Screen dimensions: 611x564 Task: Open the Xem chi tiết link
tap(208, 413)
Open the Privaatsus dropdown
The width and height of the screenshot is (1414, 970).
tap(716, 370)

————————

Give the entries again, every one of them exactly.

:: ANSWER TO THE PROBLEM ::
Screen dimensions: 611x564 Task: Open the Xem chi tiết link
tap(208, 413)
Open the Privaatsus dropdown
The width and height of the screenshot is (1414, 970).
tap(716, 370)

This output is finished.